[<prev] [next>] [<thread-prev] [thread-next>] [day] [month] [year] [list]
Message-ID: <CAA93jw780LZe1e+zfkXq6S1WROYePYyvvN4mTtbuU-4R4AexzA@mail.gmail.com>
Date: Thu, 1 Jan 2015 21:11:15 -0800
From: Dave Taht <dave.taht@...il.com>
To: Scott Feldman <sfeldma@...il.com>
Cc: "netdev@...r.kernel.org" <netdev@...r.kernel.org>,
jiri@...nulli.us, john fastabend <john.fastabend@...il.com>,
Thomas Graf <tgraf@...g.ch>,
Jamal Hadi Salim <jhs@...atatu.com>, andy@...yhouse.net,
roopa@...ulusnetworks.com, David Lamparter <equinox@...c24.net>
Subject: Re: [PATCH net-next 0/3] swdev: add IPv4 routing offload
On Thu, Jan 1, 2015 at 7:29 PM, <sfeldma@...il.com> wrote:
> From: Scott Feldman <sfeldma@...il.com>
>
> This patch set adds L3 routing offload support for IPv4 routes.
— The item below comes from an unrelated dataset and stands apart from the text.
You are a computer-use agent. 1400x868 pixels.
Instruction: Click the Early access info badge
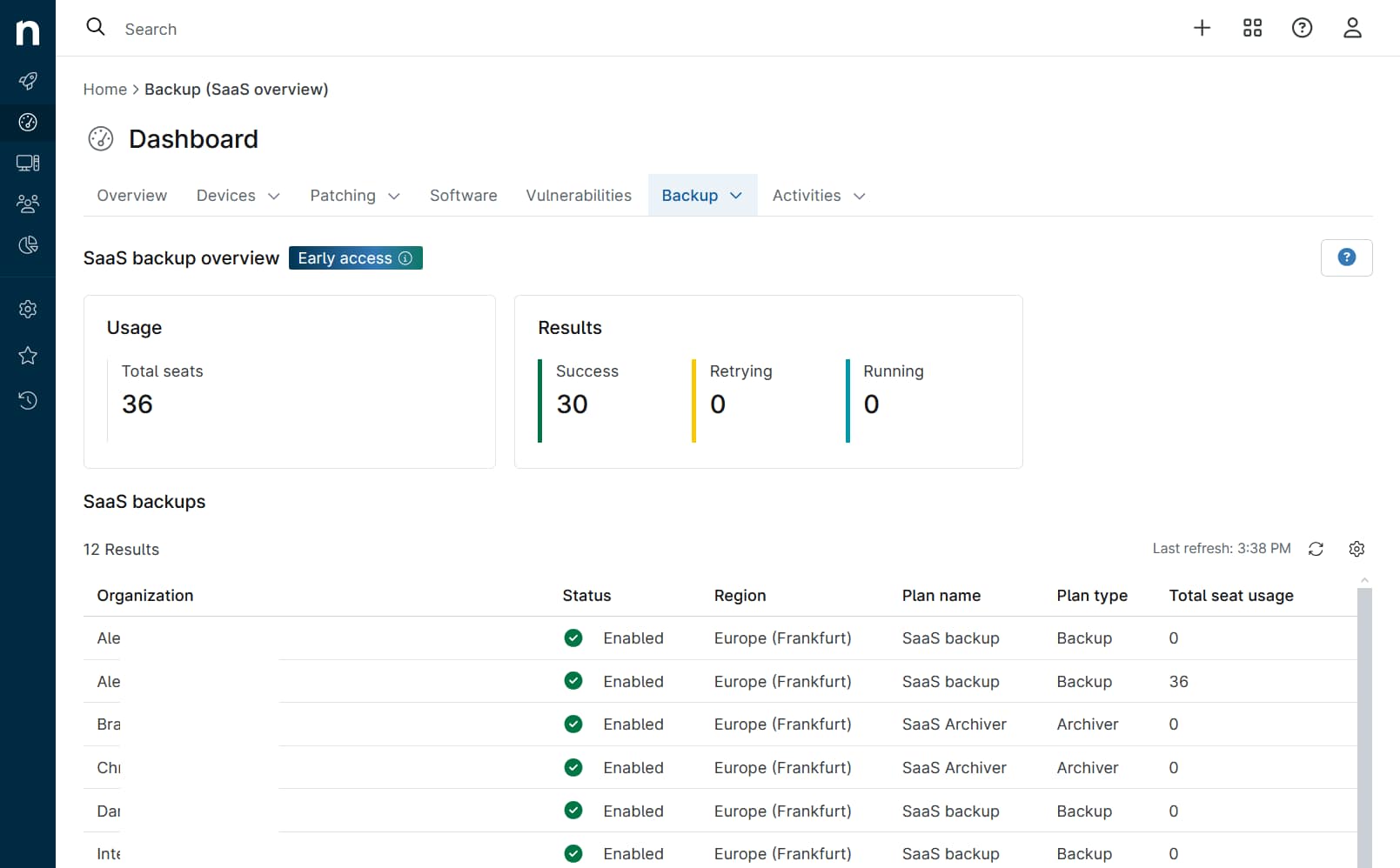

The idea is to
> mirror routes installed in the kernel's FIB down to a hardware switch device to
> offload the data forwarding path for L3. Only the data forwarding path is
> intercepted. Control and management of the kernel's FIB remains with the
> kernel.
>
> A couple of new ndo ops (ndo_switch_fib_ipv4_add/del) are added to the swdev
> model to add/remove FIB entries to/from the offload device. The ops are called
> from the core IPv4 FIB code directly. Just before the FIB entry is installed
> in the kernel's FIB, the swdev device driver gets a chance at the FIB entry
> (assuming the swdev driver implements the new ndo ops). This is a synchronous
> call in the RTM_NEWROUTE path, and the swdev has the option to fail the
> install, which means the FIB entry is not installed in swdev or the kernel, and
> the user is notified of the failure. The swdev driver also has the option to
> return -EOPNOTSUPP to pass on the FIB entry, so it'll only be installed in the
> kernel FIB.
A couple notes:
1) As currently implemented in quagga, (to my knowledge), an actual
route change is actually a route delete/route add rather than an
atomic route modify or route add/route delete. While it would be nice
to fix quagga to do it atomically (and for all I know some fork does
it right?), I am curious as to the extent of serialization during the
process like this in the virtual switch. (and it does not appear you
have tested the ip route change commands above, or beat up quagga's
routing decisions)
2) It is generally helpful to be concurrently running the max traffic
you can sustain through the switch, while doing fib changes... and
observing what happens to that traffic.
3) As you attempt ipv6, life gets more complex. (you need to switch to
a later routing protocol in particular...)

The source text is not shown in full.